Tasks to carry out:
1. According to the Prospect Medical Holdings press release, by what date does the company expect to file all of its delayed SEC filings?
2. Rewrite the Prospect Medical Holdings press release from "CONSOLIDATED RESULTS OVERVIEW" up to and including "write-down described below.", putting "final quarter" in place of "fourth quarter".
3. Carry on the Prospect Medical Holdings press release from the point where it stops.

Extract to read:
+++
For more information, please contact either listing below:

Prospect Medical Holdings, Inc.
Linda Hodges,
Executive Vice President
(310) 337.4170
linda.hodges@prospectmedical.com

Investor Relations Counsel:
The Equity Group Inc.
Devin Sullivan
(212) 836-9608
dsullivan@equityny.com

FOR IMMEDIATE RELEASE

PROSPECT MEDICAL HOLDINGS REPORTS FISCAL 2007 FOURTH QUARTER AND FULL YEAR RESULTS

Highlights:

  • Q4 2007 revenues rose 117.8% to $71.7 million and FY 2007 revenues increased 33.0% to $180.7 million, with both periods reflecting contributions of the Alta and ProMed acquisitions, partially offset by decreases in IPA enrollment and hospital risk pool revenue at Prospect's legacy IPA operation
  • Q4 and full year 2007 results are net of a $38.8 million, non-cash, pre-tax write down of goodwill and identifiable intangibles relating to Prospect's legacy IPA operation, amounting to $3.67, and $4.57, per diluted share for Q4 and full year 2007, respectively
  • Company expects to file all delayed SEC filings by June 16, 2008

SANTA ANA, CA— May 30, 2008— Prospect Medical Holdings, Inc. (AMEX: PZZ), ("Prospect"), which manages the medical care of approximately 241,000 HMO enrollees and operates four community hospitals in southern California, today announced financial results for its fiscal 2007 fourth quarter and fiscal year ended September 30, 2007 (see attached tables). These results include the operations of the two acquired entities since their respective dates of acquisition; specifically the ProMed Entities ("ProMed"), which Prospect acquired on June 1, 2007, and Alta Hospitals System, LLC (f/k/a Alta Healthcare System, Inc.) ("Alta"), which Prospect acquired on August 8, 2007.

CONSOLIDATED RESULTS OVERVIEW

Consolidated revenues for the fourth quarter of fiscal 2007 rose 117.8% to $71.7 million from $32.9 million in the same period last year. This was due primarily to a $15.6 million contribution from Alta and a $22.9 million contribution from ProMed, as compared to no such contributions in the same period last year. The operating loss for the fiscal 2007 fourth quarter was $38.2 million as compared to operating income of $2.2 million in the fourth quarter of fiscal 2006. The net loss for the fourth quarter of fiscal 2007 was $33.3 million, or $3.14 per diluted share, as compared to net income of $1.3 million, or $0.15 per diluted share, in the fourth quarter of 2006. The 2007 net loss amounts are after the non-cash, non-recurring $38.8 million goodwill and identifiable intangibles write-down described below.
+++
Dataset entries:
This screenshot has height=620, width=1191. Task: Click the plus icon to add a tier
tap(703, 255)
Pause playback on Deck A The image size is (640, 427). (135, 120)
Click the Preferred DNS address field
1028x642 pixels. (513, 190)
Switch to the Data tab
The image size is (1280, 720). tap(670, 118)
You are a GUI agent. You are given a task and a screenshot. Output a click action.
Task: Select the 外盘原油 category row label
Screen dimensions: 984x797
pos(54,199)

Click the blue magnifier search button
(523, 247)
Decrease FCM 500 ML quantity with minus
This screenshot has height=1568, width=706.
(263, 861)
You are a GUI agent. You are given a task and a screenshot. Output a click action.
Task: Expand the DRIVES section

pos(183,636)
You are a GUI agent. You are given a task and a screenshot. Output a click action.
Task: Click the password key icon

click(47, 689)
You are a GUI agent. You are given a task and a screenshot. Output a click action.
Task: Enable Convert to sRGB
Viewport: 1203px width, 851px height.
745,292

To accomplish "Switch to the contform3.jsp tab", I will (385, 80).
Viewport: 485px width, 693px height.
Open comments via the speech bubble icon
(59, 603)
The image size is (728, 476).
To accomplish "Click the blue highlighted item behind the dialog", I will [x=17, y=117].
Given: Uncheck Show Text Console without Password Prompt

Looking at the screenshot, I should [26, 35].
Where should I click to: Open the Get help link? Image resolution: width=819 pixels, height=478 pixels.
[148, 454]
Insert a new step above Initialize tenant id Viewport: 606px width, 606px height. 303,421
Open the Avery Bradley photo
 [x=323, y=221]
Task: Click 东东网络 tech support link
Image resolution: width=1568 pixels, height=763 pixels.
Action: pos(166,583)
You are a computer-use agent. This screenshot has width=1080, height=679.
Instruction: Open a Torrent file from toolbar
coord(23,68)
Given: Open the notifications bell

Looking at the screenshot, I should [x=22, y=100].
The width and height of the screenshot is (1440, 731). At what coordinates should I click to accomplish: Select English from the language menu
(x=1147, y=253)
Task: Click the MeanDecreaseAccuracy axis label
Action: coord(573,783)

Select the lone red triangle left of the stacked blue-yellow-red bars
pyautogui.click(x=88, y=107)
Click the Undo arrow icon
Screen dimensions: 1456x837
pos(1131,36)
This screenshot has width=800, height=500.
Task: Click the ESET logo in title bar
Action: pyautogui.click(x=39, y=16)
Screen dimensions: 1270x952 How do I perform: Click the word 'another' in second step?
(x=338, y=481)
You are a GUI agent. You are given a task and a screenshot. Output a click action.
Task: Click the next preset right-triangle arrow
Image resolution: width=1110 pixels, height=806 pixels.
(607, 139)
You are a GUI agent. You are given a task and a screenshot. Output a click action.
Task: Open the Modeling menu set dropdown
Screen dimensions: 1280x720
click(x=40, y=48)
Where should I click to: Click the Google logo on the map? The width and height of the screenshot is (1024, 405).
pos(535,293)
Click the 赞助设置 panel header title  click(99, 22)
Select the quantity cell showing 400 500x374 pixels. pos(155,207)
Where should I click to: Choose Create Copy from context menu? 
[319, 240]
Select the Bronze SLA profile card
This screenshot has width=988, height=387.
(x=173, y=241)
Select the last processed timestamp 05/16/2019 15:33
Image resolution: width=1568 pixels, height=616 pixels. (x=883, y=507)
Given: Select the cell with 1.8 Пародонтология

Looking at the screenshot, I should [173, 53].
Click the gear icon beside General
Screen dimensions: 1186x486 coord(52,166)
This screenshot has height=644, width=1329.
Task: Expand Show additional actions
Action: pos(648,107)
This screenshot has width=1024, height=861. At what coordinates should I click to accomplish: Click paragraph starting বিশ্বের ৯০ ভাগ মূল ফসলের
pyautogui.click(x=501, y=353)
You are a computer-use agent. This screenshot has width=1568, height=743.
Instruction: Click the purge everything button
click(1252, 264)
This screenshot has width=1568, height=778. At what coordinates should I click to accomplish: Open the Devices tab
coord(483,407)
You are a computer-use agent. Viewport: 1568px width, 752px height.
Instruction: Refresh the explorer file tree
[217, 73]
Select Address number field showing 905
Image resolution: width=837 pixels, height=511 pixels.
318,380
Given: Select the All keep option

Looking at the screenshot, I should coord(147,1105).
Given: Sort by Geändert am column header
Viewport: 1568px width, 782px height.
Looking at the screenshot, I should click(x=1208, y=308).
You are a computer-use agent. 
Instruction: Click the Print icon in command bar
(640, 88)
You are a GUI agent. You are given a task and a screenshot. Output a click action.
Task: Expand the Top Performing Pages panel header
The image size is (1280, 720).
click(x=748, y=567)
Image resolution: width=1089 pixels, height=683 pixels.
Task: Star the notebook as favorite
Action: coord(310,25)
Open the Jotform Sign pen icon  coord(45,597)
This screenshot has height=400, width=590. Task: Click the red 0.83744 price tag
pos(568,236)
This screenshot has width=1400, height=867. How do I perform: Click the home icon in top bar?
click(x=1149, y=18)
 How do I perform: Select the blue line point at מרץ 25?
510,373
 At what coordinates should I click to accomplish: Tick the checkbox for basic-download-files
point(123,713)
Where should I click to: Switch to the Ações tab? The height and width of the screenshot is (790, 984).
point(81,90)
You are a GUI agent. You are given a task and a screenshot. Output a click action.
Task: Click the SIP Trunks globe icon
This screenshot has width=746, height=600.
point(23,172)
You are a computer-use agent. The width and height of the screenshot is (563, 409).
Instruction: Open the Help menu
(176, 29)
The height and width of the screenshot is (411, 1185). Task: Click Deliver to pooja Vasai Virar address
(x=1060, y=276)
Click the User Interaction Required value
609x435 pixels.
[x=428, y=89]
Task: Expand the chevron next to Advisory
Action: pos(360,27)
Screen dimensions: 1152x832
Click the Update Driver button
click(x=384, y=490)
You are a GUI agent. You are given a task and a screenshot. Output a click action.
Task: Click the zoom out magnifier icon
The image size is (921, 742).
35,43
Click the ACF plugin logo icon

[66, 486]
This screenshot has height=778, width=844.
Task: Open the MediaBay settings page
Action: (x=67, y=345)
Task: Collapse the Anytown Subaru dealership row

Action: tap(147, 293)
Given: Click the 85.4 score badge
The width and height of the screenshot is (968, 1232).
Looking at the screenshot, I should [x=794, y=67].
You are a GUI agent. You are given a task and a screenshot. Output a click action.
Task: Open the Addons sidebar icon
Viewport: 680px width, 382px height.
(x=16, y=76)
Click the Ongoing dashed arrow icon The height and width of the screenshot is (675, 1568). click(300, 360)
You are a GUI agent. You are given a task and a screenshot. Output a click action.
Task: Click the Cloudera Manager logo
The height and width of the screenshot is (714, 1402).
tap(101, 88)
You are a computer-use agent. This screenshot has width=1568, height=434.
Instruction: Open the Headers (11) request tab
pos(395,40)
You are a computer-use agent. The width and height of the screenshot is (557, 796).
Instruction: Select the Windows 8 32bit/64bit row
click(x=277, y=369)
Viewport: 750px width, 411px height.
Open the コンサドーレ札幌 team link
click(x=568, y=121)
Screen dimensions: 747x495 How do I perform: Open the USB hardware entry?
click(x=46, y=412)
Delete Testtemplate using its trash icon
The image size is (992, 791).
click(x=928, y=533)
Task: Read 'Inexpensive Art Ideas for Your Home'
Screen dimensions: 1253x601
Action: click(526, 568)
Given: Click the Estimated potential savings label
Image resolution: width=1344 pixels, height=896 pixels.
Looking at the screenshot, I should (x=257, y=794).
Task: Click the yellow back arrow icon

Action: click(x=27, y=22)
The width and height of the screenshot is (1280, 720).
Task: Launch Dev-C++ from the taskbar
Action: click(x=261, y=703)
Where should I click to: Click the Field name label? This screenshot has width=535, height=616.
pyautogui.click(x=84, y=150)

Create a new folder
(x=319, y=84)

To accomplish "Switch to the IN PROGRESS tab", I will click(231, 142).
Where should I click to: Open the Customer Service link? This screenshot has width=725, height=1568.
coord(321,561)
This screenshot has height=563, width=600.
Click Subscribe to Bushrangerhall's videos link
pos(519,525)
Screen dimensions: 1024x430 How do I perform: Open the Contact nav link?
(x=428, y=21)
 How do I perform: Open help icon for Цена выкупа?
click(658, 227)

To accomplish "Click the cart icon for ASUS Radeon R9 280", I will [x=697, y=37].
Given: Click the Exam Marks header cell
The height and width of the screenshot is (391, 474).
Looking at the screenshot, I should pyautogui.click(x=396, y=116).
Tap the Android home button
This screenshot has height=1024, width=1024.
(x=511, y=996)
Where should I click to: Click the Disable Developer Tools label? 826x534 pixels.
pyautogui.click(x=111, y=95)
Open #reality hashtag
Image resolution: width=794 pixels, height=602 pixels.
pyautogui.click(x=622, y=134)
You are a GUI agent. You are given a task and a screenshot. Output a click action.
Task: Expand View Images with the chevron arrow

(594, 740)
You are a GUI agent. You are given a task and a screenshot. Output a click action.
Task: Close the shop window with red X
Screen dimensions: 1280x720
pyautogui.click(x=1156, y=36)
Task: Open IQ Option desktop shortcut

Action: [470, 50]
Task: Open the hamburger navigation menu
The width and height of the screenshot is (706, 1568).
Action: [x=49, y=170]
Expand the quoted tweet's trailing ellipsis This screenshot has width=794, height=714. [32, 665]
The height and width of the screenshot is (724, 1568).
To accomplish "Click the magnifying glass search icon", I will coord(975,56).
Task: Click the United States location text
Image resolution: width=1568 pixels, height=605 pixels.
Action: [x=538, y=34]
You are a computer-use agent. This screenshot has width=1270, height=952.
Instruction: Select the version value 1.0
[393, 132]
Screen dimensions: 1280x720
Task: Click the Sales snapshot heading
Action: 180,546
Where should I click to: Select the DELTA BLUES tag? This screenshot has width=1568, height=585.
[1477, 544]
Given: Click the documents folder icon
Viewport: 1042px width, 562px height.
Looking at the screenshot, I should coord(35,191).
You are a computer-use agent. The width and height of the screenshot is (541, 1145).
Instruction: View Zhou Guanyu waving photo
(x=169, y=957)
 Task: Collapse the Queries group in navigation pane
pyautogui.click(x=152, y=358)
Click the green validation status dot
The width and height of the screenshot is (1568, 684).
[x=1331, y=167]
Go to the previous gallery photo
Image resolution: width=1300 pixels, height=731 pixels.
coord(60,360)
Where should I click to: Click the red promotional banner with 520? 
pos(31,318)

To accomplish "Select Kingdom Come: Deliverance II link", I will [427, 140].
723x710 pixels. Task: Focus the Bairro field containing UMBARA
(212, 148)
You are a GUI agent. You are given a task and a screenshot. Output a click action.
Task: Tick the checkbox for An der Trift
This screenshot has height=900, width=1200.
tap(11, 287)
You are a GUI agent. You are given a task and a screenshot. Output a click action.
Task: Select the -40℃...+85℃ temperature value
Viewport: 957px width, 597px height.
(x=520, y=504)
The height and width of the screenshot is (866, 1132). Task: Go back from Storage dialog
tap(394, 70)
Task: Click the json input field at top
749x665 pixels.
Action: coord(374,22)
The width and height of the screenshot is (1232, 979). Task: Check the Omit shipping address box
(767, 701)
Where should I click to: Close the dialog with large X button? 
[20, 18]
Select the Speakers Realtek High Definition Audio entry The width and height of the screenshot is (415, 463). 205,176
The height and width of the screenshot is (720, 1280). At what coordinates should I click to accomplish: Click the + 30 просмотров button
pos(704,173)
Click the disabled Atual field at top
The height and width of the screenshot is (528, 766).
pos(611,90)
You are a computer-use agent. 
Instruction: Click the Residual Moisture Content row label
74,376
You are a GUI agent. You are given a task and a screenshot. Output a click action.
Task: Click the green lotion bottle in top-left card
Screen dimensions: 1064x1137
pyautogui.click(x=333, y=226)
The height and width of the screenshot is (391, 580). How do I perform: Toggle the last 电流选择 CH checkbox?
+++
Expected results:
1. June 16, 2008

2.
CONSOLIDATED RESULTS OVERVIEW

Consolidated revenues for the final quarter of fiscal 2007 rose 117.8% to $71.7 million from $32.9 million in the same period last year. This was due primarily to a $15.6 million contribution from Alta and a $22.9 million contribution from ProMed, as compared to no such contributions in the same period last year. The operating loss for the fiscal 2007 final quarter was $38.2 million as compared to operating income of $2.2 million in the final quarter of fiscal 2006. The net loss for the final quarter of fiscal 2007 was $33.3 million, or $3.14 per diluted share, as compared to net income of $1.3 million, or $0.15 per diluted share, in the final quarter of 2006. The 2007 net loss amounts are after the non-cash, non-recurring $38.8 million goodwill and identifiable intangibles write-down described below.

3.
Consolidated revenues for the full year of fiscal 2007 rose 33.0% to $180.7 million from $135.8 million last year, due primarily to a $15.6 million contribution from Alta and a $30.5 million contribution from ProMed, as compared to no such contributions last year. This increase was offset by a $1.2 million decrease in Prospect's legacy IPA operation. The operating loss for fiscal 2007 was $38.1 million as compared to operating income of $8.3 million in fiscal 2006. The net loss for fiscal 2007 was $33.5 million, or $3.94 per diluted share, as compared to net income of $4.9 million, or $0.60 per diluted share, in fiscal 2006. The 2007 net loss amounts are after the non-cash, non-recurring $38.8 million goodwill and identifiable intangibles write-down described below.

The operating and net losses for the fiscal 2007 fourth quarter and full year included non-cash charges totaling $38.8 million, amounting to $3.67 per diluted share in Q4 and $4.57 per diluted share for fiscal 2007, comprised of write-downs of $38.0 million in goodwill and $0.8 million in identifiable intangibles related to the legacy Prospect portion of the IPA Management segment.

Exclusive of the $38.8 million in charges, operating and net income for the fiscal 2007 fourth quarter would have been $573,000 and $5,500,000, respectively, while operating and net income for all of fiscal 2007 would have been $689,000 and $5,300,000, respectively.

During fiscal 2007, Alta and ProMed performed as expected, generating higher revenues and income as compared to the prior year. Prospect continued to make significant investments in its core IPA operation, consistent with its reputation for service, accessibility and efficiency. These investments, while considered essential to the Company's strategy, did lower current year margins as compared to the prior year. Key fiscal 2008 IPA initiatives include revenue management; claims management; membership retention and growth; and increasing the number of capitated specialist providers. Finally, the Company has taken a variety of steps to strengthen Alta's internal controls, including in those areas that gave rise to the restatement of Alta's 2006 financial statements, and is addressing and correcting any existing weaknesses as part of ongoing efforts to improve its control environment.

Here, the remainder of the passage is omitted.